The Birth of the Booze
Binge Drinking: why it’s all our fault, again
Nottingham has one of the highest concentrations of drinking venues in the UK, with over three hundred within a square mile of the city centre. According to the BBC, tens of thousands of drinkers go out of a Saturday night, spending over a million pounds. Nottingham has played a defining role in the drinking economy of England thanks to the proposal of a new nightclub/bar in 1996, Liberty’s.
The liquor licensing laws in the UK at the time, was pretty much based on the principle of ‘need’. A magistrate could reject an application on the grounds that the area did not require or need another drinking establishment. The Home Office had considered ditching this principle a couple of times since the 1970s, because it was anti-competitive: the only thing that stopped them was fears for public safety. Thanks to a few alleged back-handers from the more-than-wealthy alcohol trade and a somewhat questionable Tory government the decision was made that the principle of need should no longer be a factor in licensing decisions.

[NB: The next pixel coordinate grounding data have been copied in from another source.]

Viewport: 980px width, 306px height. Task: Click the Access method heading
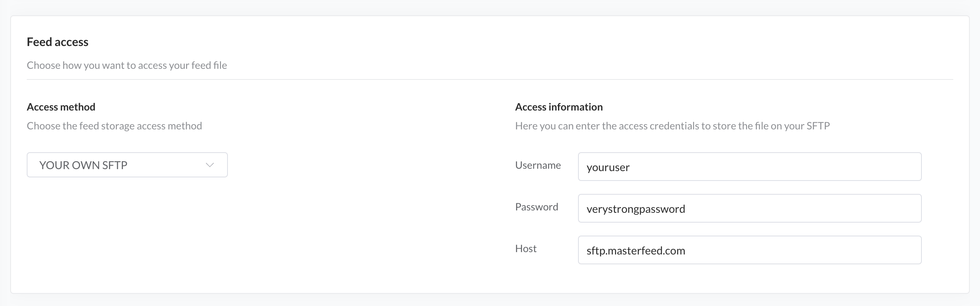pos(61,107)
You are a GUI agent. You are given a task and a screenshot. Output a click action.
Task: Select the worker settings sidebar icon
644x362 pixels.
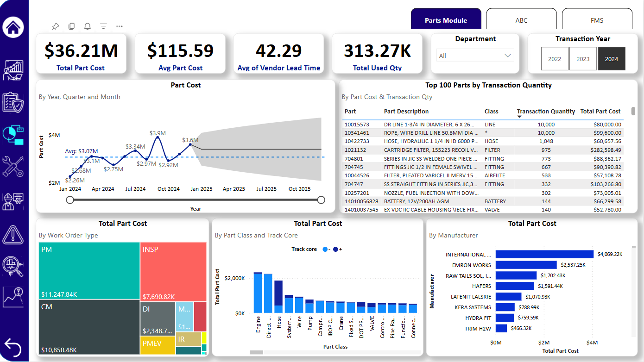click(13, 201)
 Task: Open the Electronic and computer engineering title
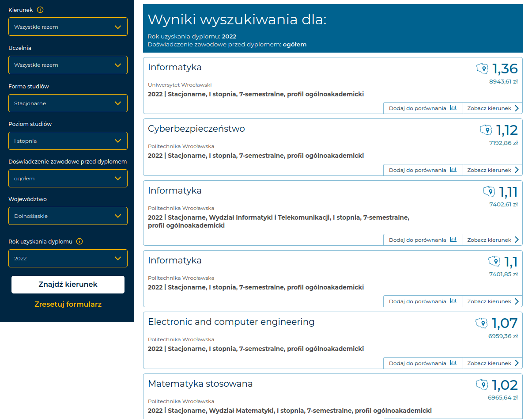click(x=231, y=322)
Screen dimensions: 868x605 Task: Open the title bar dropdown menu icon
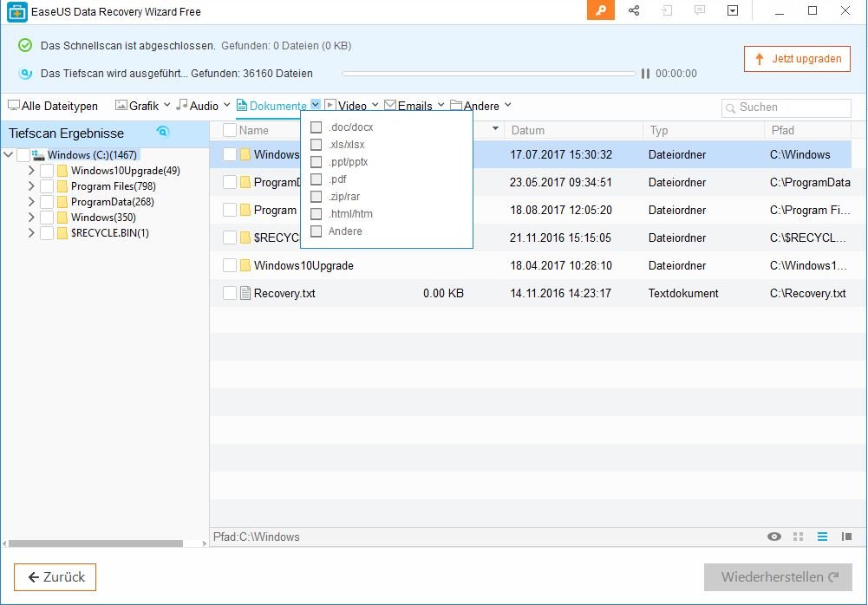pyautogui.click(x=733, y=10)
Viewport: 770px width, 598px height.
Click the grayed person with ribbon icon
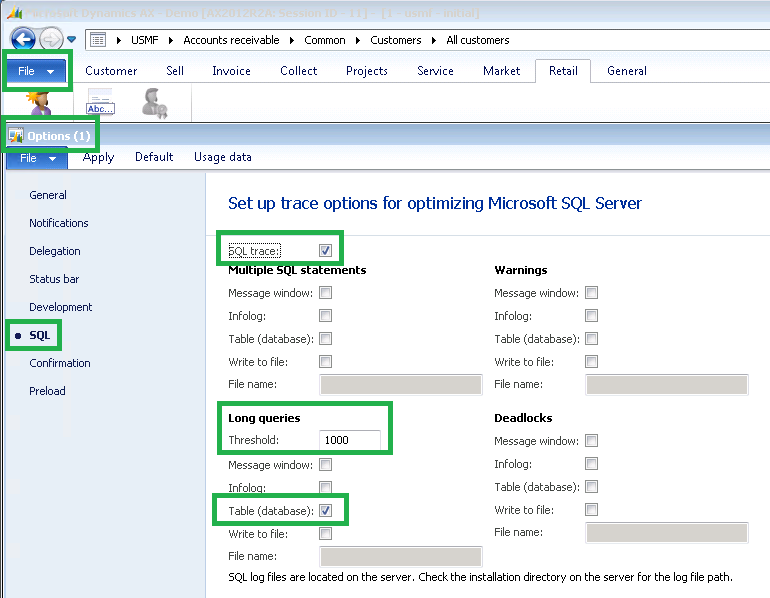pos(154,104)
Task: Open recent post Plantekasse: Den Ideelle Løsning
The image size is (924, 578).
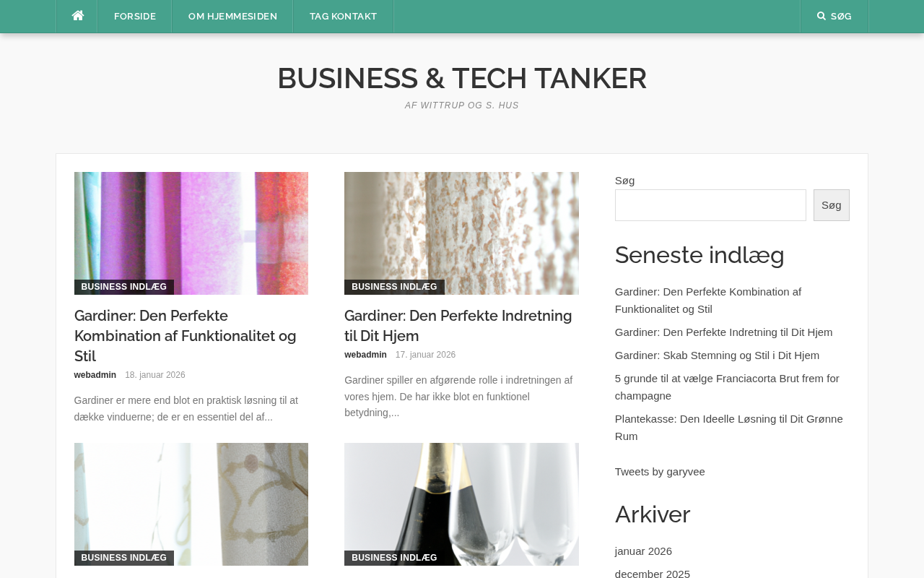Action: [x=729, y=428]
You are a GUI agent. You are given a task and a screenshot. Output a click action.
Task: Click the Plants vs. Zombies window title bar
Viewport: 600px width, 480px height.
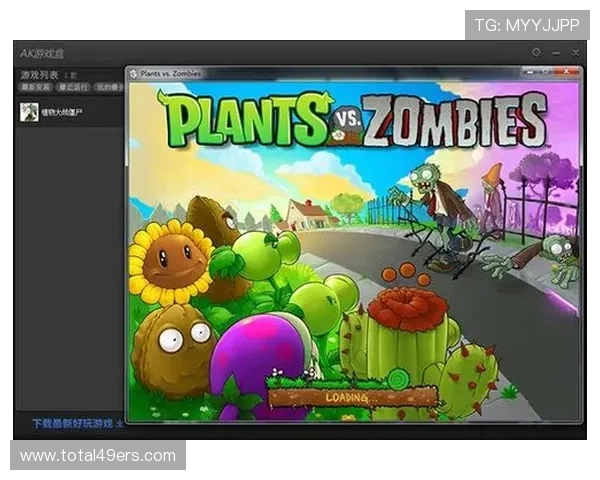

Notts Police were dead against the opening of Liberty’s, citing reams of statistics regarding drink-related public order problems, violence and hospital admittances. Thanks to a squadron of top-notch lawyers, however, Liberty’s license was granted. What had been a routine licensing application for a new bar became a landmark case which opened the floodgates for many more bars and clubs across the country, gaining licenses for empty banks, cinemas and even churches. Local authorities did not stand a chance at matching the legal teams and money that the drinks industry had at their disposal.
When the police appealed against the licencing of Liberty’s, the judge turned them down, predicting that the place would make “a positive contribution to law and order and to the public good”. Liberty’s is currently shuttered up. The last time it was in the news, someone had bitten someone else’s nose off in there.